Text to read:
** START **
It is easy to show that these issues explain the differences between Table 3 and Table 4. To do so, I need to recapitulate some steps from the analysis above, starting with a revised version of ages in which I anti_join() the problem_cases data frame.

ages <-
  cohorts |>
  anti_join(problem_cases, by = "id_bioguide") |>
  inner_join(legislators_terms, by = "id_bioguide") |>
  filter(term_type == 'sen', term_start > first_rep_term) |>
  mutate(age = age(term_start, first_rep_term)) |>
  select(cohort, id_bioguide, age)

We then pass this revised ages to create a new version of age_cuts.

age_cuts <-
  ages |>
  mutate(num_5_yrs = if_else(age <= years(5), id_bioguide, NA),
         num_10_yrs = if_else(age <= years(10), id_bioguide, NA),
         num_15_yrs = if_else(age <= years(15), id_bioguide, NA)) |>
  summarize(across(starts_with("num_"), 
            \(x) n_distinct(x, na.rm = TRUE)),
            .by = cohort)

Finally, I left_join() this revised age_cuts to produce Table 8. We now see that the output lines up with that in Table 4, confirming that the observations in problem_cases are the source of the differences between Table 4 and Table 3.

cohort_sizes |>
  left_join(age_cuts, by = "cohort") |>
  mutate(across(starts_with("num_"), \(x) round(x * 1.0 / reps, 4))) |>
  rename_with(\(x) str_replace(x, "^num_", "pct_")) |>
  select(cohort, starts_with("pct_")) |>
  arrange(cohort) |>
  collect() 
Table 8: Output from query translated to dbplyr omitting problem cases
cohort pct_5_yrs pct_10_yrs pct_15_yrs
18 0.0505 0.0976 0.1448
19 0.0087 0.0244 0.0407
20 0.0101 0.0349 0.0478
21 0.0109 0.0364 0.0473
Listing 1: Utility functions
download_data <- function(filename, data_dir = "data") {
  if (!dir.exists(data_dir)) dir.create(data_dir)

  url <- paste0("https://raw.githubusercontent.com/cathytanimura/",
                "sql_book/master/Chapter%204%3A%20Cohorts/")
  
  local_filename <- file.path(data_dir, paste0(filename, ".csv"))
  if (!file.exists(local_filename)) {
    download.file(url = paste0(url, filename, ".csv"), destfile = local_filename)
  }
} 

db_read_csv <- function(db, table, data_dir = "data") {
  csv_file <- file.path(data_dir, paste0(table, ".csv"))
  tbl(db, paste0("read_csv_auto('", csv_file, "')")) |>
    compute(name = table)
}

db_get_csv <- function(db, table, data_dir = "data") {
  download_data(table, data_dir = data_dir)
** END **
List of tasks:
a) Decide whether each statement agrees with the R cohort-analysis text, answering yes or no and quoting the exact words of the text that settle it. (i) The revised ages removes the problem_cases data frame with anti_join(). (ii) The output in Table 8 matches the output in Table 3. (iii) download_data fetches the CSV file even when a local copy already exists.
b) Carry on the R cohort-analysis text from the point where it stops.

Stored data:
** START **
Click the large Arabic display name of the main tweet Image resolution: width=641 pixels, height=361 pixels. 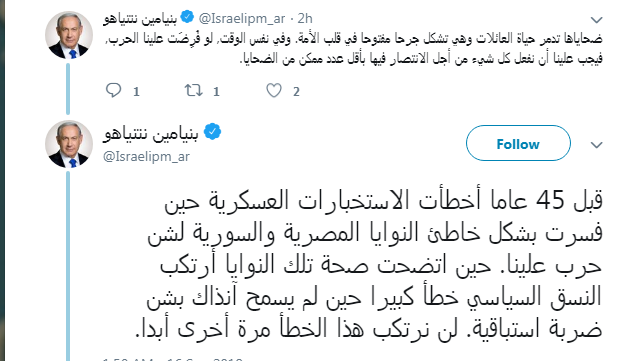(x=151, y=134)

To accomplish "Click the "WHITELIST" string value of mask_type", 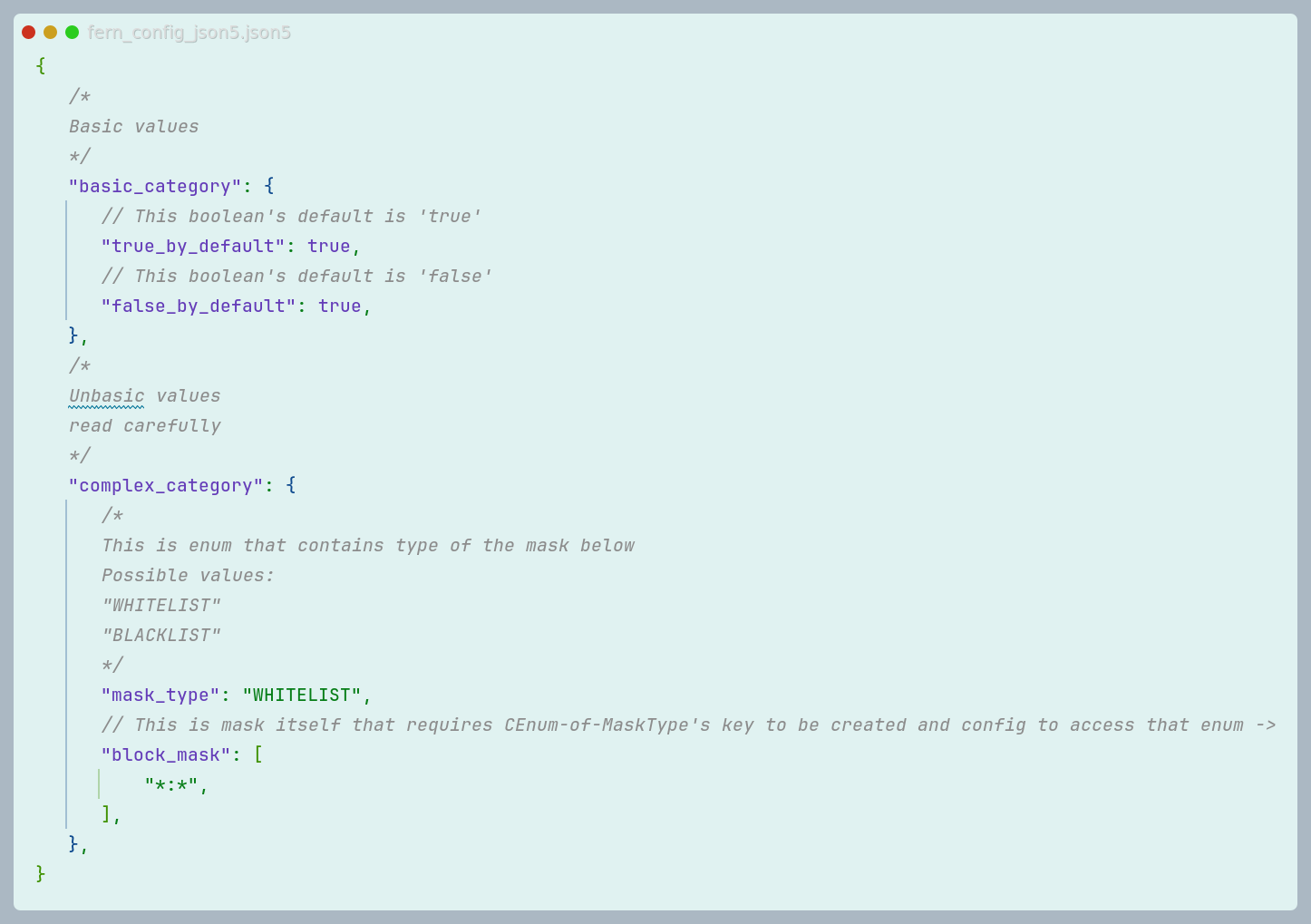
** END **
Responses in order:
a)
(i) Yes: "a revised version of ages in which I anti_join() the problem_cases data frame."
(ii) No: "We now see that the output lines up with that in Table 4"
(iii) No: "if (!file.exists(local_filename)) {"

b)
  db_read_csv(db, table, data_dir = data_dir) 
}
Listing 2: Original SQL from Tanimura (2021)
SELECT aa.cohort,
  round(bb.rep_and_sen_5_yrs * 1.0 / aa.reps, 4) AS pct_5_yrs,
  round(bb.rep_and_sen_10_yrs * 1.0 / aa.reps, 4) AS pct_10_yrs,
  round(bb.rep_and_sen_15_yrs * 1.0 / aa.reps, 4) AS pct_15_yrs
FROM
(
  SELECT date_part('century', a.first_term) AS cohort,
    count(id_bioguide) AS reps
  FROM
  (
    SELECT id_bioguide, min(term_start) AS first_term
    FROM legislators_terms
    WHERE term_type = 'rep'
    GROUP BY 1
  ) a
  WHERE first_term <= '2009-12-31'
  GROUP BY 1
) aa
LEFT JOIN
(
  SELECT date_part('century', b.first_term) AS cohort,
    count(DISTINCT CASE WHEN age(c.term_start, b.first_term) <=
      INTERVAL '5 years' 
      THEN b.id_bioguide END) AS rep_and_sen_5_yrs,
    count(DISTINCT CASE WHEN age(c.term_start, b.first_term) <= 
      INTERVAL '10 years' 
      THEN b.id_bioguide END) AS rep_and_sen_10_yrs,
    count(DISTINCT CASE WHEN age(c.term_start, b.first_term) <= 
      INTERVAL '15 years' 
      THEN b.id_bioguide END) AS rep_and_sen_15_yrs
  FROM
  (
    SELECT id_bioguide, min(term_start) AS first_term
    FROM legislators_terms
    WHERE term_type = 'rep'
    GROUP BY 1
  ) b
  JOIN legislators_terms c 
  ON b.id_bioguide = c.id_bioguide AND c.term_type = 'sen' 
    AND c.term_start > b.first_term
  GROUP BY 1
) bb ON aa.cohort = bb.cohort
ORDER BY 1;
Listing 3: SQL with our first CTE
WITH a AS (
  SELECT id_bioguide, min(term_start) AS first_term
  FROM legislators_terms
  WHERE term_type = 'rep'
  GROUP BY 1)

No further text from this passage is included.